Major General Harrison retired from the US Army after 28 years of commissioned service as an infantryman, aviator and educator. Harrison's assignment at the time of his retirement was commander of the Soldier Support Center and Fort Benjamin Harrison, Indiana. In this position he directed studies on unit cohesion and decentralization of personnel management that have had a major impact on today's personnel policies and replacement system.

In 1982, the TRADOC commander asked Harrison, then retired, to be the senior aviator of a group of four officers tasked to review Army Aviation. This four-month study effort resulted in the creation of Aviation as a separate combat arms branch and the centralization of all aviation doctrine, materiel and training development at Fort Rucker.
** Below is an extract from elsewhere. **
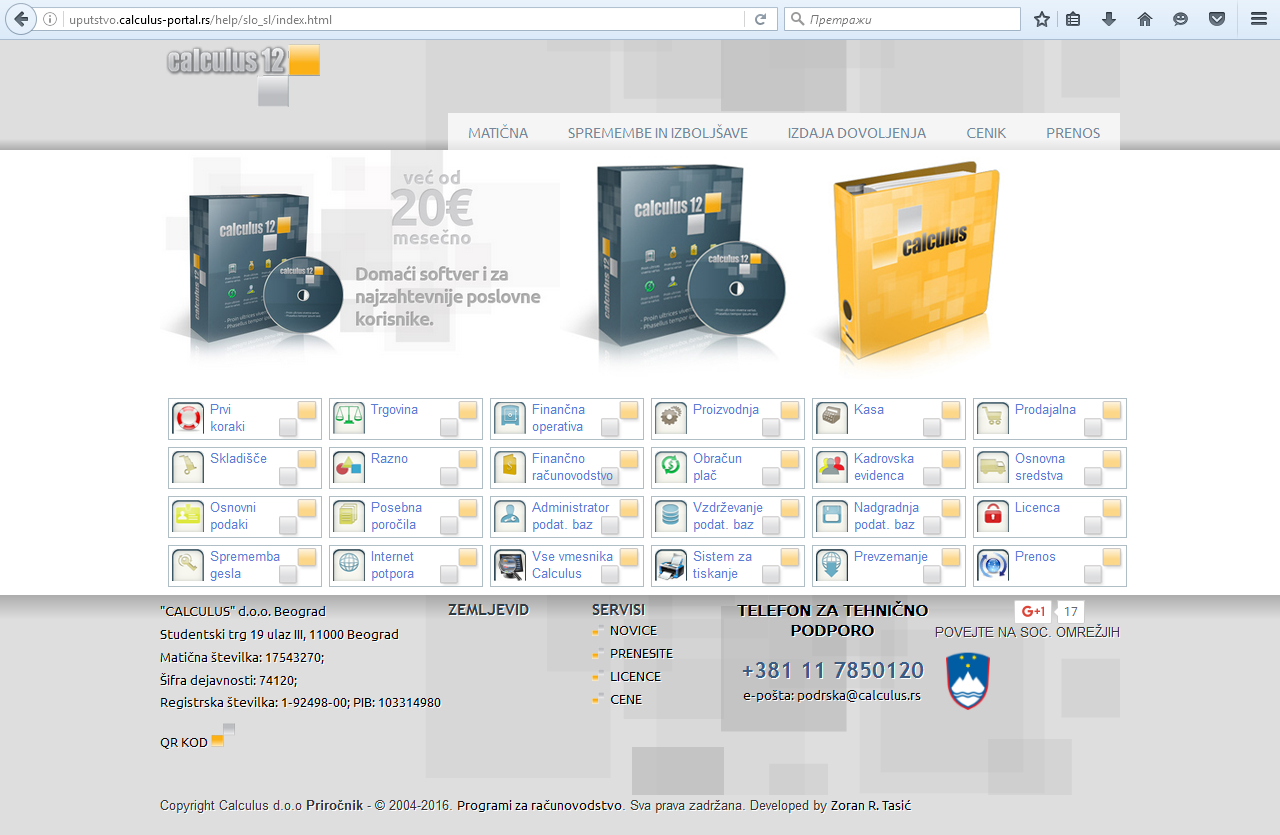Open the LICENCE footer link
The image size is (1280, 835).
pos(635,676)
== Post-military career ==
After his retirement from the Army, Harrison was president of a holding company with small manufacturing plants and real estate properties. He continued to do specialized command studies as a consultant on defense matters and leadership development. He was a certified trainer and adjunct staff member of the prestigious Center for Creative Leadership for 17 years. He and his partner, Dr. George Peabody, conducted 38 leader development programs for the CIA at the "Farm."
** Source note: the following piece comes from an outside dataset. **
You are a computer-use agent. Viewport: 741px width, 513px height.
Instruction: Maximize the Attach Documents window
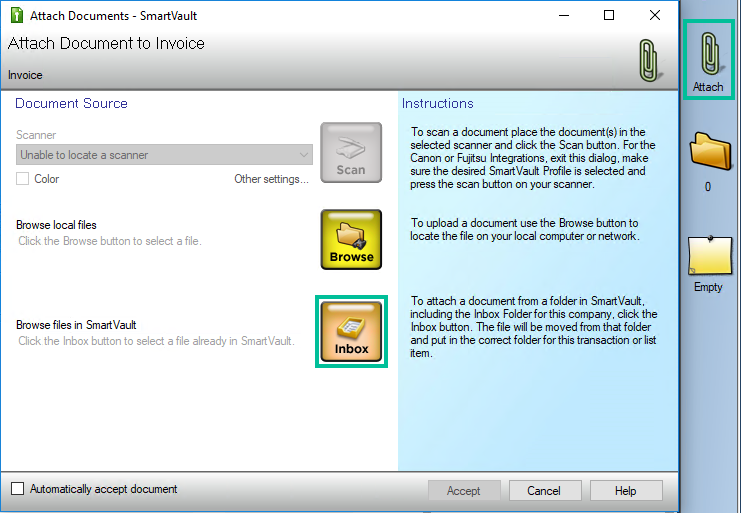[x=610, y=16]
With his wife developing serious heart problems in 1995, he fully retired. He died on January 22, 2022, at the age of 93.

== Awards and honors ==
During his military career, General Harrison was awarded the Distinguished Service Medal, two awards of the Silver Star, two awards of the Distinguished Flying Cross, two awards of the Legion of Merit, the Soldier's Medal, forty awards of the Air Medal, the Combat Infantryman Badge and numerous other US and foreign decorations. For his contributions to military aviation he was selected as a member of the U.S. Army Aviation Hall of Fame in 1992, and is an inductee in the University of Mississippi Army ROTC Hall of Fame and Honorary Colonel of the Third Aviation Regiment. Harrison has been listed in Who's Who in America since 1981. He was elected National President of the Army Aviation Association of America, President of the Army Aviation Museum Foundation and chairman of the Board of Trustees of the Army Aviation Hall of Fame. He was awarded the General J.K. Davis Award, at the University of Mississippi for outstanding service in the defense of liberty as a member of the Armed Forces. In 2011, the Vietnamese-American community and the Thu Duc Fellowship (alumni group of the ARVN military academy) recognized him for his defense of Vietnam, and in 2012 he was designated a Distinguished Member of the Regiment by the 506th Airborne Infantry Regiment.

== Open publications ==
Harrison was a prolific writer on military doctrine and management. Among his writings are:

- "Awesome, Mean: Now What Do We Do with the APACHE", ARMY, January 1988
- "Five Keys to Becoming a Successful Manager", ARMY, September 1988
- "Which PLATOON?", movie review in various publications
- "Aviation: A Branch Decision Revisited", ARMY, January 1991
- "The A-10: A Gift the Army Can't Afford", ARMY, July 1991
- "AirLand Battle-Future and the Aviation Brigade", Army Aviation, July 31, 1991
- "From the Hills West of Hue: A Cautionary Tale", ARMY, July 1993
- "Leaders or Managers?", selected for publication by ARMY
- "Simulating the "New World Disorder" ARMY, August 1994
- "Vietnam and the Information Age" ARMY, July 1995
- "Changing the Division Structure – Ask the Right Questions First", ARMY, July 1997
- "Aviation: A Branch Decision Revisited-Again", ARMY, April 2000
- "Battle Tests Prove the APACHE Highly Survivable", ARMY Aviation, September 2003

In addition, he authored a significant number of restricted military readings and management studies.

Following the publication of Keith Nolen's account of the battle of FB Ripcord ("Ripcord: Screaming Eagles Under Siege, Vietnam 1970" by Keith W. Nolan, Presidio Press, 2000), General Harrison wrote a book of the battle from the North Vietnamese perspective entitled, "Hell On A Hill Top', published in November 2004. This book was based both on documents from each side of the Vietnam War and on information received on several trips to Vietnam to meet with former North Vietnamese military leaders, including his opposite number in the Ripcord Campaign.